- [Data to process]:

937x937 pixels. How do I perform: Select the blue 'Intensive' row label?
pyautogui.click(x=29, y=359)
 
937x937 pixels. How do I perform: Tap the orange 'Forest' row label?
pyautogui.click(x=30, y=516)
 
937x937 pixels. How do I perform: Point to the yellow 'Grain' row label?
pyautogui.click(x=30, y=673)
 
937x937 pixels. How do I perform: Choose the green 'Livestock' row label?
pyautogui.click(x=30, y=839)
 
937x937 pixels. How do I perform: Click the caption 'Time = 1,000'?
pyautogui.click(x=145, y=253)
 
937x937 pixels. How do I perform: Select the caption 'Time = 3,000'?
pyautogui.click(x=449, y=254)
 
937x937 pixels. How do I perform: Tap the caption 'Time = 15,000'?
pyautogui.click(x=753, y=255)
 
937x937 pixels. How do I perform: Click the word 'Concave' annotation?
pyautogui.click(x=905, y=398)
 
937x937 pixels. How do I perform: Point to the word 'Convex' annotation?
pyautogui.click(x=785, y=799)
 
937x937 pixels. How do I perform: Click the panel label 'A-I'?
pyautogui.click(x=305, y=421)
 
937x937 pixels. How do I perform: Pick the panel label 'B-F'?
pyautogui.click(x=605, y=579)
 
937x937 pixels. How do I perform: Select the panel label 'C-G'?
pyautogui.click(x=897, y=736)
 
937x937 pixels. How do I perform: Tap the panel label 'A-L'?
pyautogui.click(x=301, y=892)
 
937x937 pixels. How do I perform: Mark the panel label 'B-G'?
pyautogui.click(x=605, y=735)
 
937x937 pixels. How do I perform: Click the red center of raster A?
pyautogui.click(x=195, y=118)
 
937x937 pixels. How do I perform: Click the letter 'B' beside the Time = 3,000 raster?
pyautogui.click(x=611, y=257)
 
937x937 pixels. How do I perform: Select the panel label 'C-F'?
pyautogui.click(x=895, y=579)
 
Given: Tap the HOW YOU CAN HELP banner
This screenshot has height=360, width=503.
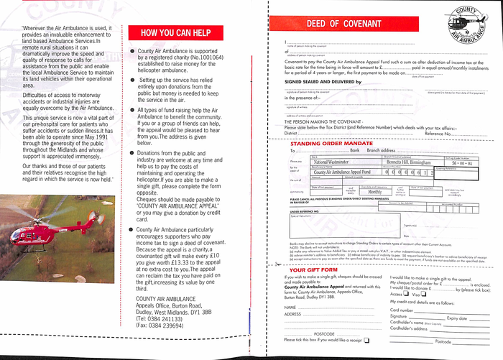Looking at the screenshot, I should pos(176,33).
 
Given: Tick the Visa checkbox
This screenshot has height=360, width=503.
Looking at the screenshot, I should pos(424,294).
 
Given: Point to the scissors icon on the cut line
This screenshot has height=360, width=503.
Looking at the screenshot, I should pos(272,265).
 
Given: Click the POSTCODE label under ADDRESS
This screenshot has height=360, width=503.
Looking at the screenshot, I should pos(325,334).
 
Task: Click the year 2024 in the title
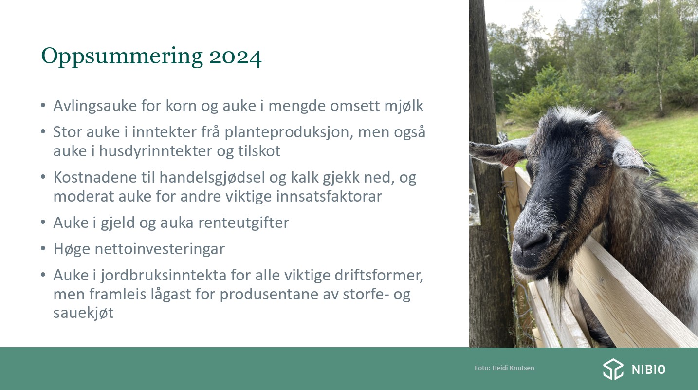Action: (x=235, y=57)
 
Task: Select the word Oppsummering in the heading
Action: (x=122, y=57)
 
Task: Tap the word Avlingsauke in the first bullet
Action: (x=95, y=106)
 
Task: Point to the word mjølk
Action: (x=404, y=106)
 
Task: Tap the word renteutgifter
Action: (x=243, y=223)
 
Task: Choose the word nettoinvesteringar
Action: (x=160, y=249)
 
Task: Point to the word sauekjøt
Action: (x=84, y=313)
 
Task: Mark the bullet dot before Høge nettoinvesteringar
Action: (x=43, y=249)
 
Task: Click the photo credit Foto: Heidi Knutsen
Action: (x=504, y=368)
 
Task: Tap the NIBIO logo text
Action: (x=648, y=370)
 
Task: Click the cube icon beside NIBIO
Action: (x=613, y=370)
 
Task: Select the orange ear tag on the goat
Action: (x=509, y=160)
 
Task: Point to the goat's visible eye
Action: (x=602, y=164)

- [Work required]:
Can you reproduce all of the records above word for word, leaving out the pictures?

- [Correct result]:
937x937 pixels. How do I perform: Select the blue 'Intensive' row label?
pyautogui.click(x=29, y=359)
 
937x937 pixels. How do I perform: Tap the orange 'Forest' row label?
pyautogui.click(x=30, y=516)
 
937x937 pixels. How do I perform: Point to the yellow 'Grain' row label?
pyautogui.click(x=30, y=673)
 
937x937 pixels. How do I perform: Choose the green 'Livestock' row label?
pyautogui.click(x=30, y=839)
 
937x937 pixels. How do I perform: Click the caption 'Time = 1,000'?
pyautogui.click(x=145, y=253)
 
937x937 pixels. How do I perform: Select the caption 'Time = 3,000'?
pyautogui.click(x=449, y=254)
 
937x937 pixels. How do I perform: Tap the caption 'Time = 15,000'?
pyautogui.click(x=753, y=255)
 
937x937 pixels. How do I perform: Click the word 'Concave' annotation?
pyautogui.click(x=905, y=398)
 
937x937 pixels. How do I perform: Point to the word 'Convex' annotation?
pyautogui.click(x=785, y=799)
 
937x937 pixels. How do I perform: Click the panel label 'A-I'?
pyautogui.click(x=305, y=421)
 
937x937 pixels. How do I perform: Pick the panel label 'B-F'?
pyautogui.click(x=605, y=579)
 
937x937 pixels. How do I perform: Select the panel label 'C-G'?
pyautogui.click(x=897, y=736)
 
937x937 pixels. How do I perform: Tap the panel label 'A-L'?
pyautogui.click(x=301, y=892)
 
937x937 pixels. How do I perform: Mark the panel label 'B-G'?
pyautogui.click(x=605, y=735)
 
937x937 pixels. How do I perform: Click the red center of raster A?
pyautogui.click(x=195, y=118)
 
937x937 pixels. How do I perform: Click the letter 'B' beside the Time = 3,000 raster?
pyautogui.click(x=611, y=257)
 
937x937 pixels. How do I perform: Select the panel label 'C-F'?
pyautogui.click(x=895, y=579)
 
Given: Tap the HOW YOU CAN HELP banner
This screenshot has height=360, width=503.
Looking at the screenshot, I should pos(176,33).
 
Given: Tick the Visa checkbox
This screenshot has height=360, width=503.
Looking at the screenshot, I should pos(424,294).
 
Given: Point to the scissors icon on the cut line
This screenshot has height=360, width=503.
Looking at the screenshot, I should pos(272,265).
 
Given: Click the POSTCODE label under ADDRESS
This screenshot has height=360, width=503.
Looking at the screenshot, I should pos(325,334).
 
Task: Click the year 2024 in the title
Action: (x=235, y=57)
 
Task: Select the word Oppsummering in the heading
Action: (x=122, y=57)
 
Task: Tap the word Avlingsauke in the first bullet
Action: (x=95, y=106)
 
Task: Point to the word mjølk
Action: (x=404, y=106)
 
Task: Tap the word renteutgifter
Action: (x=243, y=223)
 
Task: Choose the word nettoinvesteringar
Action: (x=160, y=249)
 
Task: Point to the word sauekjøt
Action: (x=84, y=313)
 
Task: Mark the bullet dot before Høge nettoinvesteringar
Action: (x=43, y=249)
 
Task: Click the photo credit Foto: Heidi Knutsen
Action: (x=504, y=368)
 
Task: Tap the NIBIO logo text
Action: (x=648, y=370)
 
Task: Click the cube icon beside NIBIO
Action: (x=613, y=370)
 
Task: Select the orange ear tag on the goat
Action: (x=509, y=160)
 
Task: Point to the goat's visible eye
Action: (x=602, y=164)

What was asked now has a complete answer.